Yes. So we own is -- on our 2 Permian pipes, on one, we own 26.7%. On the other, we own 34%. I mean, we would have like to own more in each of those instances. But if customers are coming with big volumes and they want equity, too, we're certainly going to do that. I think governance gets more difficult when you get down into the low 20s or 20 range. And so we have to be mindful of that. But we would like to own -- we'd certainly like to 1/3 of it on the next project. Okay. Oh, there's another question over here.

Pearce Hammond

analyst
#117

And just a fast one. Pearce Hammond with Simmons. How does consolidation in the E&P sector and the potential wave of additional M&A producers impact your business? And does it change the competitive dynamic in negotiating with your customers?

Steven Kean

executive
#118

Well, I'll start and Tom can add on. I mean, generally, credit quality can improve in a consolidation environment. And then the second part of your question is does that change the negotiating dynamics? I would say not materially. Well, Tom, why don't you comment on it?

Thomas Martin

executive
#119

Yes. I mean, it's case-by-case, but I don't think it materially changes the dynamics. I mean, we've seen instances where we've had sort of a single-purpose producer get consolidated with a larger producer.
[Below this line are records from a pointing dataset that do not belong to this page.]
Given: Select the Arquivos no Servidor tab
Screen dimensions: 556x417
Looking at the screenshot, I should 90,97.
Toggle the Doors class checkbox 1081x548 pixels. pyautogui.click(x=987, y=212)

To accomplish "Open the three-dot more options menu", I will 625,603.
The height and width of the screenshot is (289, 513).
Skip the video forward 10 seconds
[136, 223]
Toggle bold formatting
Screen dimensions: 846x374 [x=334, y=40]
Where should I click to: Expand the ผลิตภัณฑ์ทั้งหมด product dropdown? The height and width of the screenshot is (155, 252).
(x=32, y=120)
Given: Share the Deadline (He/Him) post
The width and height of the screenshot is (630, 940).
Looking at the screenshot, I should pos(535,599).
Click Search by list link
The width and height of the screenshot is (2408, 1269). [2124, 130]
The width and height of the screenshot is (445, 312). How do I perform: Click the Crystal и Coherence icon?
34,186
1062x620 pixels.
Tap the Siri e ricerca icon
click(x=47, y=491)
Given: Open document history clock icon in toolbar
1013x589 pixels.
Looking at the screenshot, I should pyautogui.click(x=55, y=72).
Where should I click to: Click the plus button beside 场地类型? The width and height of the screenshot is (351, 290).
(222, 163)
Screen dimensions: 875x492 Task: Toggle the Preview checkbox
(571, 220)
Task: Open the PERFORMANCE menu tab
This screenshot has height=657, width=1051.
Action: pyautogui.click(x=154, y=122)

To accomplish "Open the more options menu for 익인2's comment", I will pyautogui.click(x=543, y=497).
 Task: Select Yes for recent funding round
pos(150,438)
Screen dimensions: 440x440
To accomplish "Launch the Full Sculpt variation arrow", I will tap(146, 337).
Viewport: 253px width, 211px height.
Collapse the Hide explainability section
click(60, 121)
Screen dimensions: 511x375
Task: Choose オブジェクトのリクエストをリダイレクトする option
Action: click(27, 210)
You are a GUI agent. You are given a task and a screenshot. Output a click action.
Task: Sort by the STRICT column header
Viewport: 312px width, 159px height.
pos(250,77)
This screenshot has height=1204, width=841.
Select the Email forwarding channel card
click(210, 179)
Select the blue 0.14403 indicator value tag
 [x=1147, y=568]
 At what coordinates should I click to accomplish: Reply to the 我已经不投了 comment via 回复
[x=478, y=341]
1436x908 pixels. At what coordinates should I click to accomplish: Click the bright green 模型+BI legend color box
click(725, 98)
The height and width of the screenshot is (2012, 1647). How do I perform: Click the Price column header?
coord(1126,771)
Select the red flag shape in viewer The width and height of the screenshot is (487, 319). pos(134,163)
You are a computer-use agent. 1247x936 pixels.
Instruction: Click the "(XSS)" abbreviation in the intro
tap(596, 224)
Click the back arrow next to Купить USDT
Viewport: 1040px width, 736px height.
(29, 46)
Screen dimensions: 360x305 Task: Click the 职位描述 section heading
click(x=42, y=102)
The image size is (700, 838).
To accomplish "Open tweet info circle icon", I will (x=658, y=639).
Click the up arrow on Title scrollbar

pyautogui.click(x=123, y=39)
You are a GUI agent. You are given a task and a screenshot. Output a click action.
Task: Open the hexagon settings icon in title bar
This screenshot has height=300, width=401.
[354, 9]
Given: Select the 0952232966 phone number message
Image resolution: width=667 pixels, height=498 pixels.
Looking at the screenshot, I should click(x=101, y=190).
And so they allocate their capital differently, and that's either had positive or negative effects in some areas. But overall, high credit quality and the ability to deploy capital and transact, I think is a positive for us, and we think that's what happens when we see consolidation. So that's what we would expect to see going forward.

Steven Kean

executive
#120

Okay. I'm not seeing anything else on the screen or out there. So thank you all very much. And I would like to thank our team here. Many of them are people you know, Anthony Ashley, our Treasurer and Head of Investor Relations; Chris Graeter, from our Treasury Group; Ashley Zavala -- your name has to be Ashley to work in this group, one way or the other; Hannah Stuckey; Peter Staples; and Mindy Thornock, if we could show some appreciation. So they work very hard and hear your questions and try to make sure that we're being transparent and incorporate the information that you're seeking. So I hope you find that the presentation was good. Now are they ready for us for lunch? We're a little ahead of schedule here. Let me talk about the format on lunch. So we're going to have different tables set up in there. And so Rich and Anthony are going to be at a table. David and I are going to be at a table. Kim and Dax are going to be at a table, and the business unit presidents will each have a table and probably 1 or 2 of their folks there. And so you can pick who you want to eat with and who you have questions for. And so that's the way we're going to be set up. And the rooms are Zavala 2 and 3, correct? Okay. So they're the ones that if you go out this door here and you go to your left, you'll see them on your left as you're walking out. And they may still be setting up in there. So if you got some phone calls or something, go ahead, but we'll be -- we should be ready to go shortly for lunch. Thank you all.